Have you ever read Anna Quindlen’s book, A Short Guide To A Happy Life?
It is a wonderful little book, a book which has sold a gazillion copies. And why wouldn’t it? Everyone wants a short guide to a happy life!
In this slim book, Quindlen writes, “Consider the lilies of the field. Look at the fuzz on a baby’s ear. Read in the backyard with the sun on your face. Learn to be happy.
“And think of life as a terminal illness, because, if you do, you will live it with joy and passion, as it ought to be lived.”
Blessed lives. She acknowledges that all in all, we are living blessed lives. We have an embarrassment of riches in this country. Life is good.
“I don’t mean in any cosmic way,” Quindlen writes.
“I never think of my life, or my world, in any big cosmic way. I think of it in all its small component parts: the snowdrops, the daffodils; the feeling of one of my kids sitting close beside me on the couch; the way my husband looks when he reads with the lamp behind him; fettuccine Alfredo; fudge; Gone with the Wind, Pride and Prejudice.
“Life is made up of moments, small pieces of glittering mica in a long stretch of gray cement. It would be wonderful if they came to us unsummoned, but particularly in lives as busy as the ones most of us lead now, that won’t happen.
“We have to teach ourselves how to make room for them, to love them, and to live, really live.”
An angry world. We bump through this life, busy, frazzled, overwhelmed, overworked.
I have seen the frustration on thousands of faces, and the anger is almost palpable. What are we so angry about?

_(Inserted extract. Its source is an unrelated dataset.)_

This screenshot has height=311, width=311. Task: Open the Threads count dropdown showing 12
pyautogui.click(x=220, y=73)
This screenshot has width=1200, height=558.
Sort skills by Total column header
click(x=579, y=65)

I talked with a man the other day who travels in to Cleveland from his wooded farm an hour south of that city to do construction work.

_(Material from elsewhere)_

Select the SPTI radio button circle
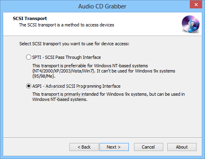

He said, “I am reminded every single day how happy I really am, and how lucky I am, by all the angry people who make rude comments and angry gestures at me throughout the day. I just wave and smile.”
He has grown to appreciate more than ever going hunting in the woods surrounding his home, taking his young children with him.

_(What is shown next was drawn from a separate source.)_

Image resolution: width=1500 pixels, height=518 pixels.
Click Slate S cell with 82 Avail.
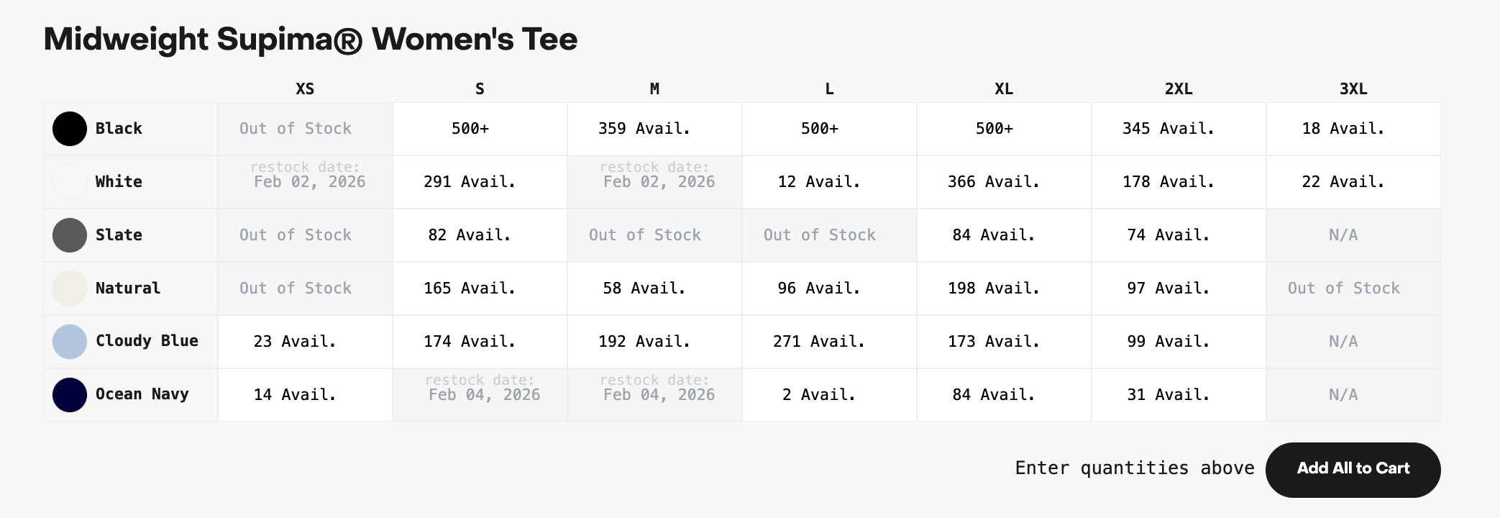tap(480, 235)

“I have everything I want right there,” he said.
The trouble with the world. That’s the trouble with the world today. So few people can say that.
They are too busy pushing for the next promotion or the next house or the bigger boat. Or pushing for something they cannot even begin to identify.
They just know they don’t have it. Yet.
When Anna Quindlen was only 19, she lost her beloved mother to cancer. The saddest thing that can happen in a life could have made her bitter. Instead, it changed her perception of life.
My own father lost his mother when he was just 14, in a simple tonsillectomy gone horribly wrong, and the sorrow never left his soul.
But I have realized that it made him a better person, a wonderful parent, an empathetic soul.
They don’t go away. We all have watched heartache touch those around us – some become bitter and angry and decide to make others pay for their losses. Others find a way to turn loss in to wisdom and strength and compassion.
Anna Quindlen’s guide doesn’t tell us how to make all of our problems go away. She doesn’t tell us how to turn the tide on our crumbling world, or how to make milk and crop prices go back up for hard-working farmers, or how to get along with neighbors who are filled with rage and hatred and bitterness.
She doesn’t tell us how to accept unfairness and inequities, why some are sick and some are well.
But she instructs us to enjoy what we have been given – the little things and the large things. It is our duty and our pleasure to figure it all out, to embrace the gifts that have blessed our lives.